After taking her picture I continued on, the blue light descending with the sun mostly faded, when in the distance I saw what looked like a kestrel on a saguaro. But this saguaro has fooled me many times, new growth has started where the top is broken and that little bump always makes me think at first glance that a bird is perching atop the old giant. This time though my pattern-recognition self insisted there really was a kestrel up there so I pulled out the lens and could barely contain my laughter as there sat the male, posing for this picture at the end of the day.
Maybe one day this desert will stop surprising me, but probably not anytime soon.
As a child in Michigan we had woods behind the house where I fell in love with chipmunks and squirrels and woodpeckers. In memory the woodies were downies and redheads but the memories are blurry at best. I was in graduate school when I got my first camera and binoculars and fell in love with woodpeckers all over again. Now in Virginia, the memories are sharper, flickers and downies and hairies.
In Oregon where I spent most of my adult life we had flickers in our urban backyard, I was always alerted to their presence since they were also a favorite of Emma’s and she would chirp at me from atop the cat tree on their arrival. On the trails in addition to downies and hairies I saw pileated woodpeckers and red-breasted sapsuckers too.

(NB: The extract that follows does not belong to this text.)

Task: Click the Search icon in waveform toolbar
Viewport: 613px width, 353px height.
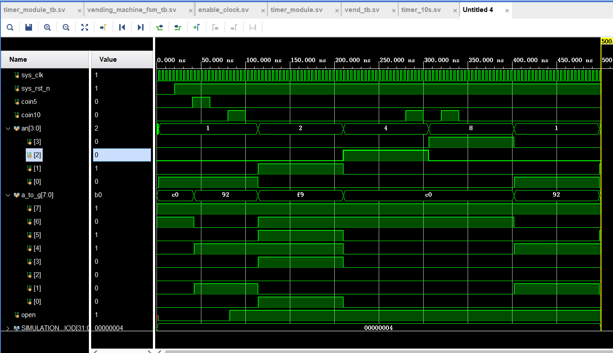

Before the move to Arizona I was intrigued when looking at real estate listings to see what looked like bird holes in the saguaros of some yards, and upon learning they were made by woodpeckers wanted to see them more than anything. So imagine my delight at arriving and finding them ubiquitous, I can sit on my porch and regularly see Gila woodpeckers and commonly gilded flickers and on rare occasion ladder-backed woodpeckers, so much more often than I saw their cousins in Oregon.
Who knew to see woodpeckers I had to leave the woods!
This is (I think) a tail feather from a Gila woodpecker, having served its duty helping its owner navigate the desert, now fallen to ground in our backyard.
I was up before sunrise, though not as early as I would have liked, I blame the orange tabby who when he heard me stirring curled up under my chin and started purring. As I finally rolled out of bed and left for my hike I brought my macro lens for a shot I hoped to take, overly optimistic given the predicted winds, and as soon as I stepped out of the car I realized my folly. Changing plans I instead visited trails that by now feel like old friends, just happy to be out in the desert as the sun rose. Halfway in I met if not an old friend then a fast one, perched on a dead tree in the early light.
Meeting her took some of the sting out of later walking past my favorite saguaro and seeing fresh damage on some of her arms, and near the end of the hike passing a dead tree I had photographed before that had broken and fallen over.
Kestrels are one of the birds that live both in our old home in the rainy Northwest and our current home in the arid Southwest. In Washington I’d often see them hovering above a large meadow, looking for Townsend’s voles sneaking through the grasses below. One day I watched one hunting earthworms in the soggy soil like a robin in falcon’s clothing. I’ve seen them a number of times here but have yet to witness the hovering behavior, I’m guessing since they have natural perches that let them sit up high and watch for small creatures without a dense canopy of leaves or needles obscuring the view below.
Taken with the Nikon Z 24-200mm, after buying the Nikon Z fc I liked it enough to immediately buy this lens, partially for environmental portraits like this one of a female kestrel as the clouds rolled in on a December afternoon.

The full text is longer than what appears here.